白の便箋、ローファーの足跡。

お題:遅すぎたいたずら 制限時間:30分


白の便箋、ローファーの足跡。

「おはよう、諸君」

国語の先生は、少し変わった人だった。

「今日も雪ですね、足元が悪い中通学本当にお疲れ様です。怪我などなければ良いのですが」

二月。雪なんてめったに降らない私たちの地域にも、珍しく雪が降った。たった数センチの積雪で町は見たこともない姿に変わり、私たちははしゃいでいた。雪だけではなかった。

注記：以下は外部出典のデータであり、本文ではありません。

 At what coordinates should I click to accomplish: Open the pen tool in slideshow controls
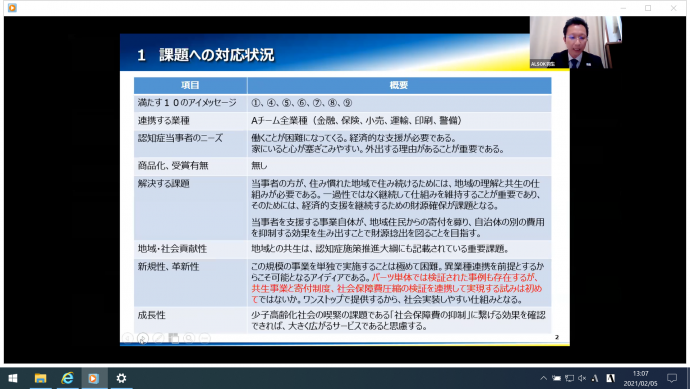pos(158,338)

バレンタインデーで、そりゃ私たち女子高生なんてその日に向けて大忙しな訳だ。

「先生はチョコ、貰いました?」

一限の終わりに、私は努めて先生をからかっているように装って、聞いた。ぼさぼさ髪に地味な眼鏡の先生のことだ。身だしなみなんて最近ハンカチが案外おしゃれだって気が付いたくらい。

きっと、きっと貰ってないに違いない。

「ええ、貰いましたよ」

優しく笑って返事を返してくれた。そしてそのまま付け加える。

「祖母が毎年、送ってくれるんです。我が家の恒例行事です」

少し、ほっとする。

「先生、それ、貰ってないって言うんですよ!」

それだけ言って、私は自分の席に戻る。

やった! やった! 先生はやっぱりチョコ貰ってないんだ!

私だけがそのことを知っているような、大きな秘密を天から教えてもらったような、いや、本人から教えてもらってるんだけど、そんな気持ちでいっぱいになっていた。

後は放課後を待つだけだ。

「ねぇ先生!」

電車は雪であと一時間で運転を見合わせるので、速やかに帰るよう指示が出ていた放課後。

「これチョコ、先生にもあげる!」

たまたま会った風に、私は先生にチョコの包みを渡す。

手紙付きの、本命チョコレート。

「じゃあさよなら!」

それだけで私はその場を離れた。

私はまだ高揚感でいっぱいだった。


ホワイトデーに、先生から返事の手紙が来て、告白の勇気をたたえてくれたこと、その気持ちを忘れないで欲しいこと、そして婚約者がいること。先生の直筆の丁寧な手紙は、私の大切な、大切なお守りだ。